Now with working code:

module Main where

import Data.Word
import qualified Data.ByteString.Lazy as BIN
import Data.Binary.Get
import Data.Binary.Put
import Control.Monad
import System.IO

main = do
  h_in  <- openFile "Foo.bin" ReadMode
  h_out <- openFile "Bar.bin" WriteMode
  replicateM 1000 (process_chunk h_in h_out)
  hClose h_in
  hClose h_out

chunk_size = 1000
int_size = 4

process_chunk h_in h_out = do
  bin1 <- BIN.hGet h_in chunk_size
  let ints1 = runGet (replicateM (chunk_size `div` int_size) getWord32le) bin1
  let ints2 = map (\ x -> if x < 1000 then 2*x else x) ints1
  let bin2 = runPut (mapM_ putWord32le ints2)
  BIN.hPut h_out bin2

This, I believe, does what you asked for. It reads 1000 chunks of chunk_size bytes, converts each one into a list of Word32 (so it only ever has chunk_size / 4 integers in memory at once), does the calculation you specified, and writes the result back out again.

Obviously if you did this "for real" you'd want EOF checking and such.

MathematicalOrchid
  • 61,854
  • 19
  • 123
  • 220
  • 1
    6 libraries imported! "..you'd want EOF checking.." - I wonder: does EOF checking need some other packages like Data.Binary.EOF or some exception Monad? and just to add that _simple EOF check_ one needs to add another 100 lines of code ? I hope it's not so dire. I am trying to add EOF checking, once able to accomplish that _feat_, I will mark your solution accepted. Sadly, the official documentation doesn't provide a single working example. – mntk123 Aug 28 '15 at 02:47
  • another point, is this a standard solution? because somewhere I read that if you want to do any serious IO in Haskell, you should not use System.IO as it's unreliable. – mntk123 Aug 28 '15 at 04:27
  • It turns out the import of `Data.Word` isn't actually needed in this particular example.

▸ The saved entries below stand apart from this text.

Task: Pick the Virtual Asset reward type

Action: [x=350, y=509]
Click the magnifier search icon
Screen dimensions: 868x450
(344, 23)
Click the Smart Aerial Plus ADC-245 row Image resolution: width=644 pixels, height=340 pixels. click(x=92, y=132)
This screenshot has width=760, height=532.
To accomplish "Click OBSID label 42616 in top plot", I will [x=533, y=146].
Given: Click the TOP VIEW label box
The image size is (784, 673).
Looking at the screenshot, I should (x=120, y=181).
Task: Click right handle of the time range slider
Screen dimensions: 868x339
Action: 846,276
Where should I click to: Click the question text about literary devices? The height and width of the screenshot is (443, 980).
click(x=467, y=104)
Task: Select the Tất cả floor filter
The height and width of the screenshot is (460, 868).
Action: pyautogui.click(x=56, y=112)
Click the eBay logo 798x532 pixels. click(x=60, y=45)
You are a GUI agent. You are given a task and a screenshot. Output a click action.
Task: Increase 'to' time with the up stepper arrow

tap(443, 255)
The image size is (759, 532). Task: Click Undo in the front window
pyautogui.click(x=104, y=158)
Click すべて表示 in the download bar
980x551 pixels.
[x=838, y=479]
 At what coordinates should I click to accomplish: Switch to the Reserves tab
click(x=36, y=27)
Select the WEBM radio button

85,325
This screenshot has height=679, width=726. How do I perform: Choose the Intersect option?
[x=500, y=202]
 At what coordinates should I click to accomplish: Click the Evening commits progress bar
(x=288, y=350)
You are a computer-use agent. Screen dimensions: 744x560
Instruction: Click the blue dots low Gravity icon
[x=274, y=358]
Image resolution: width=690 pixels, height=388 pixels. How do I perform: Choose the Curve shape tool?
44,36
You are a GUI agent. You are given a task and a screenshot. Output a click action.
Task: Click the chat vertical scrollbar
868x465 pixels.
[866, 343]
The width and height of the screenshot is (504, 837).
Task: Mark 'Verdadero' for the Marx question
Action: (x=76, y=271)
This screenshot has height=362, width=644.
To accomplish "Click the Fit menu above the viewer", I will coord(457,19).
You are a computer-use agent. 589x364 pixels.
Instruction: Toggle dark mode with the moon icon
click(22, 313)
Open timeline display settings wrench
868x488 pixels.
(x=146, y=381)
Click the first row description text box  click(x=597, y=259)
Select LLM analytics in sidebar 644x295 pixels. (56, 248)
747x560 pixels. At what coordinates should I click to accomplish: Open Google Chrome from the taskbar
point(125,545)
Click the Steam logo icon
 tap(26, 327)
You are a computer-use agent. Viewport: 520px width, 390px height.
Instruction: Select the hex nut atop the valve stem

You can also remove `Control.Monad` if you stop using `replicateM`. You can check for EOF using `hIsEOF`, which is in `System.IO` (which is already imported). It's just one function call. Oh, and I have *no idea* where you got the impression that `System.IO` is "unreliable". Perhaps whoever said that was talking about a specific function *within* that module? – MathematicalOrchid Aug 28 '15 at 07:09
  • (1) "6 libraries imported!" - six modules, but only three libraries/packages: `base`, `bytestring` and `binary`. All of them are bundled with GHC, so they are as standard as you'll get. In any case, small modules and features factored out small libraries is the norm rather than the exception in Haskell, even for essential things such as what `bytestring` provides. (2) On EOF, beyond `hIsEOF` you may also find `Control.Exception` useful. It offers familiar tools such as `try`, `catch` and `finally` in convenient forms. – duplode Aug 28 '15 at 07:56
  • (3) On "Is `System.IO` unreliable?", you probably read about *lazy* IO, which refers to specific functions such as `readFile` and `hGetContents`. They aren't used in this solution or in user5402's (but they are in blaze's). Lazy IO is convenient, but it has some pitfalls. For a nuanced discussion, see [this question](http://stackoverflow.com/questions/5892653). (Note that the ecosystem has evolved since 2011. Modern alternatives to lazy IO include the `pipes`, `conduit` and `io-streams` libraries. There is no need to check them right now - being aware of the issue will do for the moment.) – duplode Aug 28 '15 at 08:15
  • "Contrast this with lazy I/O, which provides for constant memory usage, but at the expense of deterministic resource usage. ... It is highly recommended to use Data.Conduit.Binary for real-world use cases." [fpcomplete](https://www.fpcomplete.com/school/to-infinity-and-beyond/pick-of-the-week/conduit-overview) As usual, any simple to get started with example is not given :(. Maybe the lazy IO concern doesn't apply to my example (or may be it does) I don't know. – mntk123 Aug 28 '15 at 08:26
  • Okay, I got the EOF part working. So accepting your answer. Though I am facing another problem with EOF. I will ask another question for it. – mntk123 Aug 28 '15 at 08:32
  • @mntk123 This solution doesn't use lazy IO, so that is not a concern here (see also my comments above - I forgot to ping you in them). Streaming libraries (`conduit`, `pipes`, etc.) have other advantages beyond avoiding the lazy IO gotchas (e.g. processing steps are easier to compose into a complex pipeline), though I guess such advantages would only be noticeable in use cases somewhat trickier than yours. – duplode Aug 28 '15 at 08:58
  • @MathematicalOrchid Sorry to unaccept the answer but the replicateM is too much confusing to me. Maybe I am dumb. But I cannot understand the code at all as how and why you put 1000 in the `replicateM 1000 (process_chunk h_in h_out)`. Has it to do anything with chunk_size? please explain it. – mntk123 Aug 28 '15 at 15:26
  • 1
    @mntk123 `replicateM 1000` means "read 1000 chunks". Whereas `chunk_size` is how many bytes are in a chunk. The numbers aren't special; I just picked example values. In reality, you probably wouldn't real 1000 chunks, you'd write a loop that actually checks for EOF or whatever. – MathematicalOrchid Aug 28 '15 at 15:41
2

Best way to work with binary I/O in Haskell is by using bytestrings. Lazy bytestrings provide buffered I/O, so you don't even need to care about it.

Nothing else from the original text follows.